Directive: Render every line of the records below as a numbered list, omitting any blank lines.

Data provided:

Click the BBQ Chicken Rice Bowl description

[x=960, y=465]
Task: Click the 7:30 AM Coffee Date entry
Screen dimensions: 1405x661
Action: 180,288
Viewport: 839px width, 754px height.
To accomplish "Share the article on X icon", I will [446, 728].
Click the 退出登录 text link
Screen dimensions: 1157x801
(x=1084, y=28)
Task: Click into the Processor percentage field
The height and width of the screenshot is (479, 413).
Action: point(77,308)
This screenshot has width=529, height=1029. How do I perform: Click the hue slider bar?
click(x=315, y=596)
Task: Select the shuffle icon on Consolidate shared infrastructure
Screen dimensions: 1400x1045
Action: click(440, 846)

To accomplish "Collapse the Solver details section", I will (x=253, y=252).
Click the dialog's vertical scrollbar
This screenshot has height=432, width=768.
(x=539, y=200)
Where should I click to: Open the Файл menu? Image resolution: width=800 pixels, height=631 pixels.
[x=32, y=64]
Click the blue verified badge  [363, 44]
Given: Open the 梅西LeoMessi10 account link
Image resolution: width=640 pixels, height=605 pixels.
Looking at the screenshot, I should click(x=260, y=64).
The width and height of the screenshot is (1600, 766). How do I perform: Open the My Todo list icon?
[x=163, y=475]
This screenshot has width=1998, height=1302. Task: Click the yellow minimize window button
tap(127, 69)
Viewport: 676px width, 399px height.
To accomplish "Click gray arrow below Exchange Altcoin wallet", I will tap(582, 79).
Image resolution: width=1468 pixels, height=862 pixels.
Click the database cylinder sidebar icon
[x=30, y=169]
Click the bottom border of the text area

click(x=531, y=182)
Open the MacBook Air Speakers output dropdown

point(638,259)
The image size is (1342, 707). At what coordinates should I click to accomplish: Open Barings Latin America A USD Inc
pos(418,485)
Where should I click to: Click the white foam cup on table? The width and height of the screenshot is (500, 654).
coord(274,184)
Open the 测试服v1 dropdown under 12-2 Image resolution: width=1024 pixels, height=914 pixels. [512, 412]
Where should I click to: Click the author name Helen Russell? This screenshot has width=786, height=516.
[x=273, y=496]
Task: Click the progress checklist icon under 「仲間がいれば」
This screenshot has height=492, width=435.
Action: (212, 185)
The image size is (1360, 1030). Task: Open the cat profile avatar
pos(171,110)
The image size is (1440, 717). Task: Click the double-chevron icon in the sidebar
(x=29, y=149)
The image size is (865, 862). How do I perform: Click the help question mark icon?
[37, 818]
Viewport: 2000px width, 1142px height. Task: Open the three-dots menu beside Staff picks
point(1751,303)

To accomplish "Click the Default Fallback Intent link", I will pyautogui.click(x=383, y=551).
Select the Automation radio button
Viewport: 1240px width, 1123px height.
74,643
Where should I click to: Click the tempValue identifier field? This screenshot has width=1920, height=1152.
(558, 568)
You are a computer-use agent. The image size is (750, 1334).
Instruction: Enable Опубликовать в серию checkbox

Full response:
1. Click the BBQ Chicken Rice Bowl description
2. [x=960, y=465]
3. Task: Click the 7:30 AM Coffee Date entry
4. Screen dimensions: 1405x661
5. Action: 180,288
6. Viewport: 839px width, 754px height.
7. To accomplish "Share the article on X icon", I will [446, 728].
8. Click the 退出登录 text link
9. Screen dimensions: 1157x801
10. (x=1084, y=28)
11. Task: Click into the Processor percentage field
12. The height and width of the screenshot is (479, 413).
13. Action: point(77,308)
14. This screenshot has width=529, height=1029. How do I perform: Click the hue slider bar?
15. click(x=315, y=596)
16. Task: Select the shuffle icon on Consolidate shared infrastructure
17. Screen dimensions: 1400x1045
18. Action: click(440, 846)
19. To accomplish "Collapse the Solver details section", I will (x=253, y=252).
20. Click the dialog's vertical scrollbar
21. This screenshot has height=432, width=768.
22. (x=539, y=200)
23. Where should I click to: Open the Файл menu? Image resolution: width=800 pixels, height=631 pixels.
24. [x=32, y=64]
25. Click the blue verified badge  [363, 44]
26. Given: Open the 梅西LeoMessi10 account link
27. Image resolution: width=640 pixels, height=605 pixels.
28. Looking at the screenshot, I should click(x=260, y=64).
29. The width and height of the screenshot is (1600, 766). How do I perform: Open the My Todo list icon?
30. [x=163, y=475]
31. This screenshot has width=1998, height=1302. Task: Click the yellow minimize window button
32. tap(127, 69)
33. Viewport: 676px width, 399px height.
34. To accomplish "Click gray arrow below Exchange Altcoin wallet", I will tap(582, 79).
35. Image resolution: width=1468 pixels, height=862 pixels.
36. Click the database cylinder sidebar icon
37. [x=30, y=169]
38. Click the bottom border of the text area
39. click(x=531, y=182)
40. Open the MacBook Air Speakers output dropdown
41. point(638,259)
42. The image size is (1342, 707). At what coordinates should I click to accomplish: Open Barings Latin America A USD Inc
43. pos(418,485)
44. Where should I click to: Click the white foam cup on table? The width and height of the screenshot is (500, 654).
45. coord(274,184)
46. Open the 测试服v1 dropdown under 12-2 Image resolution: width=1024 pixels, height=914 pixels. [512, 412]
47. Where should I click to: Click the author name Helen Russell? This screenshot has width=786, height=516.
48. [x=273, y=496]
49. Task: Click the progress checklist icon under 「仲間がいれば」
50. This screenshot has height=492, width=435.
51. Action: (212, 185)
52. The image size is (1360, 1030). Task: Open the cat profile avatar
53. pos(171,110)
54. The image size is (1440, 717). Task: Click the double-chevron icon in the sidebar
55. (x=29, y=149)
56. The image size is (865, 862). How do I perform: Click the help question mark icon?
57. [37, 818]
58. Viewport: 2000px width, 1142px height. Task: Open the three-dots menu beside Staff picks
59. point(1751,303)
60. To accomplish "Click the Default Fallback Intent link", I will pyautogui.click(x=383, y=551).
61. Select the Automation radio button
62. Viewport: 1240px width, 1123px height.
63. 74,643
64. Where should I click to: Click the tempValue identifier field? This screenshot has width=1920, height=1152.
65. (558, 568)
66. You are a computer-use agent. The image size is (750, 1334).
67. Instruction: Enable Опубликовать в серию checkbox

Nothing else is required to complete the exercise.